Copy the material below word for word, starting at the line that contains "Click the create new preset icon" and ending after the line that contains "Click the Reset". Include both of those lines and nothing else.

▼

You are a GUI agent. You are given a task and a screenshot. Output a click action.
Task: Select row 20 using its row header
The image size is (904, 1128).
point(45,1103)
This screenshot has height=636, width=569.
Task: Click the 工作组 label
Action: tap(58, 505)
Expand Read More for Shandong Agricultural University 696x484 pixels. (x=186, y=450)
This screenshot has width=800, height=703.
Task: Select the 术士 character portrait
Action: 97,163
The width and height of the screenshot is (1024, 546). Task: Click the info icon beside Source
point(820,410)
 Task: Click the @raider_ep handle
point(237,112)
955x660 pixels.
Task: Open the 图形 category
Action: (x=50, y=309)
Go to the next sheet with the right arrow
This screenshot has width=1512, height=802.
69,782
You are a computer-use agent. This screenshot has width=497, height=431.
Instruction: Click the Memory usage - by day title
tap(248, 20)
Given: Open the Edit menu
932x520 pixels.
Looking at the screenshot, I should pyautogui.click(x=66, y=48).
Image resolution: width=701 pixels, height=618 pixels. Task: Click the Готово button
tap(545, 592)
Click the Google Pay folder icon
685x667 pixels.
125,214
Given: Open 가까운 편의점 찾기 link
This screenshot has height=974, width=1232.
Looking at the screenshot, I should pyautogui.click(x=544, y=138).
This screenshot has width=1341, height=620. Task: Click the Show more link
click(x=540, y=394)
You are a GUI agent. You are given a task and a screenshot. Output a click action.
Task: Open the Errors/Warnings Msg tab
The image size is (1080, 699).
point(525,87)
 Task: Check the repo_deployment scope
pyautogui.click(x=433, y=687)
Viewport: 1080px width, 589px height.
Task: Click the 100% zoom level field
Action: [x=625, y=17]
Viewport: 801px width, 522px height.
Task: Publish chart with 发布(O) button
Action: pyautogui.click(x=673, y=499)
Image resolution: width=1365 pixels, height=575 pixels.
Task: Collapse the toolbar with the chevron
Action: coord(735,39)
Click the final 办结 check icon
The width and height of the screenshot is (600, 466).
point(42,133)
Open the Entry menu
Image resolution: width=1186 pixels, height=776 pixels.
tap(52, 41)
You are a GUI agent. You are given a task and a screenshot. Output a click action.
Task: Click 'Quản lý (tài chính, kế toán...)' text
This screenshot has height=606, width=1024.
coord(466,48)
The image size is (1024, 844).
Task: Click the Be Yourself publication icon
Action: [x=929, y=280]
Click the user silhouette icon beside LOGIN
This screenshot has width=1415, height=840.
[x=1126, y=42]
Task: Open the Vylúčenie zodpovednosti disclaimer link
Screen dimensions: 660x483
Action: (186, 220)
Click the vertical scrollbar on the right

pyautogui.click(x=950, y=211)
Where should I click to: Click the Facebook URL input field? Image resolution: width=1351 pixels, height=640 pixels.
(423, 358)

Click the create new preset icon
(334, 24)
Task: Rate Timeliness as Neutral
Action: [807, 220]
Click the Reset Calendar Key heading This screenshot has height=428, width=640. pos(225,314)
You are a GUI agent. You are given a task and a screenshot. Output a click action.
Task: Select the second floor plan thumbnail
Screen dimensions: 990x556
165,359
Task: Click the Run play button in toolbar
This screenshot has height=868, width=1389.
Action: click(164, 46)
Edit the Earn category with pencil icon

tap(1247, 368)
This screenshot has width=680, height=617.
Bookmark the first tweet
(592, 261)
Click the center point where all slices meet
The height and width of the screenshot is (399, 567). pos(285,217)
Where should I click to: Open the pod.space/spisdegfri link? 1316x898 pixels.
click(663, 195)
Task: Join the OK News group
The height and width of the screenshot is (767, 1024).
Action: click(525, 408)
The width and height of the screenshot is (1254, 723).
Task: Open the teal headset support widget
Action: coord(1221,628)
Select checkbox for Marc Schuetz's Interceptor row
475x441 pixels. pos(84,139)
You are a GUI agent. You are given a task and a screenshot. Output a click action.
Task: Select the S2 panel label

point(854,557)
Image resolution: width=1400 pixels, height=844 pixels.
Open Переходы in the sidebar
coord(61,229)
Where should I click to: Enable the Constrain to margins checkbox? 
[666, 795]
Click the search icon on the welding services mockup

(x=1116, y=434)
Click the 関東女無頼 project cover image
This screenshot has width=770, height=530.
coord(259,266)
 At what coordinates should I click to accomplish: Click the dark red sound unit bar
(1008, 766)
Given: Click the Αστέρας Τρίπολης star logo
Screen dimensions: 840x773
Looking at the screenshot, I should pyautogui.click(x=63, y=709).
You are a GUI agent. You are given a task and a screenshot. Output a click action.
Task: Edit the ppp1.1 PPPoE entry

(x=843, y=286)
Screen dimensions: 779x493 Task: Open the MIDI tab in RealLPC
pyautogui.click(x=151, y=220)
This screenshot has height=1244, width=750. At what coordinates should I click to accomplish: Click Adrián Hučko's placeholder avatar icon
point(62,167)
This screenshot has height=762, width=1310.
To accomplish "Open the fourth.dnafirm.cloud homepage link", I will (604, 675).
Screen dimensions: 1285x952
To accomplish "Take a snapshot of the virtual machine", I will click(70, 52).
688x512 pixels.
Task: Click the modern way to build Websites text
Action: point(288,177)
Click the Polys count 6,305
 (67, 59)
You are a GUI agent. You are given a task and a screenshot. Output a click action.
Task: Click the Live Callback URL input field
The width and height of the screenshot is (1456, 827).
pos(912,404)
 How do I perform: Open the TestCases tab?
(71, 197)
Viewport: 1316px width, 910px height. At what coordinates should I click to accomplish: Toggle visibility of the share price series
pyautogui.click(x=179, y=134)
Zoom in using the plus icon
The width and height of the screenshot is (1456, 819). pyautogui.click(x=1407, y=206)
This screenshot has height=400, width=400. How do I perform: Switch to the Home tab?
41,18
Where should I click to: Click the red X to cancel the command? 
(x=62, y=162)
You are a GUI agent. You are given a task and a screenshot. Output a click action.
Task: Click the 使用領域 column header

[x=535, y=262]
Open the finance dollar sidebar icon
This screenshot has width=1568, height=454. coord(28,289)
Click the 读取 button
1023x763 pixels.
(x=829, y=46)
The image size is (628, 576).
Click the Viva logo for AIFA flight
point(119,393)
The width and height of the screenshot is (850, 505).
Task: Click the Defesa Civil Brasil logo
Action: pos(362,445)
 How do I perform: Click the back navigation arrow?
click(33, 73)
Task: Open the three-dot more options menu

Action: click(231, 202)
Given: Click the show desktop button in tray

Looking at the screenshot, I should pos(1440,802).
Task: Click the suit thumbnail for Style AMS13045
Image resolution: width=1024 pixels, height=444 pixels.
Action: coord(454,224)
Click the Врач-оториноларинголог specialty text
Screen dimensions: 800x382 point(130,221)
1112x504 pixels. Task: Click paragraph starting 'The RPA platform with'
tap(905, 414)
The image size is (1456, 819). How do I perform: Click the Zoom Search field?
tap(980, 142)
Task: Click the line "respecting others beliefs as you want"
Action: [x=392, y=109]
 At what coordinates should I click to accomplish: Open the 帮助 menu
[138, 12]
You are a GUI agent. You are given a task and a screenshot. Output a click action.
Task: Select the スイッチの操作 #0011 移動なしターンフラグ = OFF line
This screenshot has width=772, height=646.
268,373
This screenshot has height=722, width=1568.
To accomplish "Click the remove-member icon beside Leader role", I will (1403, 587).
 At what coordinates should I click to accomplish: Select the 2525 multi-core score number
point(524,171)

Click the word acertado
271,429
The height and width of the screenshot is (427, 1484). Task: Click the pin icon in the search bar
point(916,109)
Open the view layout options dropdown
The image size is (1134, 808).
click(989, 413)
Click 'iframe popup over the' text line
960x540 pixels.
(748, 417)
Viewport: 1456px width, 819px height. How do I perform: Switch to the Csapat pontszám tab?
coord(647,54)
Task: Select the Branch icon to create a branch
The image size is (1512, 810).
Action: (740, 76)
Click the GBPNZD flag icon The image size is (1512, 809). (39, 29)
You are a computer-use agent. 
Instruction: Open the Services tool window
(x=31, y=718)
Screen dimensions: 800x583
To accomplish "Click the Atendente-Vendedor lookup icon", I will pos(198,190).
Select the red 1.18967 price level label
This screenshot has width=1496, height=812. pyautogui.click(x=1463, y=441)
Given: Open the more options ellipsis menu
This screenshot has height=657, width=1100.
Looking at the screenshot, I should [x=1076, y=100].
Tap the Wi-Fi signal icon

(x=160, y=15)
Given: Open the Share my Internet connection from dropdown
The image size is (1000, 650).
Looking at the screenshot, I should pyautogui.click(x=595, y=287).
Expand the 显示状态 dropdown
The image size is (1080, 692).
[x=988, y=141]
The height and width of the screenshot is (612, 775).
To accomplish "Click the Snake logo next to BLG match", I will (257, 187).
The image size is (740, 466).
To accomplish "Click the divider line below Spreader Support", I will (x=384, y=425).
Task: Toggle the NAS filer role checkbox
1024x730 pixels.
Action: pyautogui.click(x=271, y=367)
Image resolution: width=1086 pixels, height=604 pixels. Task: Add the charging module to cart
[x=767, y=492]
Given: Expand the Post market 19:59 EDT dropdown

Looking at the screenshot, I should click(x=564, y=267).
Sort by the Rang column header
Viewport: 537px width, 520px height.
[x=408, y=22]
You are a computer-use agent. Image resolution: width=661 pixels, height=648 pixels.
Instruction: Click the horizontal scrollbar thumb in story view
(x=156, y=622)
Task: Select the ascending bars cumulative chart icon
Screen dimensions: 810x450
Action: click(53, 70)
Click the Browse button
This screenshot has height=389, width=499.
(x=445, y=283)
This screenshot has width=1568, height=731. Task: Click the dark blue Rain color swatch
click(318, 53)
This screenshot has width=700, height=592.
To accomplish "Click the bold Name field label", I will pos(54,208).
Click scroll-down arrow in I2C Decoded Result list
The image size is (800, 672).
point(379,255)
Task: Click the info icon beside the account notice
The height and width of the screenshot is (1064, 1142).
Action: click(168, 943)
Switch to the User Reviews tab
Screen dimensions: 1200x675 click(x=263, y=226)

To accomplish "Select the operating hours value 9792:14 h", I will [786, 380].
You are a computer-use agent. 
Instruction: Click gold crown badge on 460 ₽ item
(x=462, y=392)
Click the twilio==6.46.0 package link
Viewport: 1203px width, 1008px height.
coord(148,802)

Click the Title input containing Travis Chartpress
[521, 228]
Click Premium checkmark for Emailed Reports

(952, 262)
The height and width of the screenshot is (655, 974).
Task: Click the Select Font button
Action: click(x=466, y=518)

▲

● **Written solution**
Click the create new preset icon
(334, 24)
Task: Rate Timeliness as Neutral
Action: [807, 220]
Click the Reset Calendar Key heading This screenshot has height=428, width=640. pos(225,314)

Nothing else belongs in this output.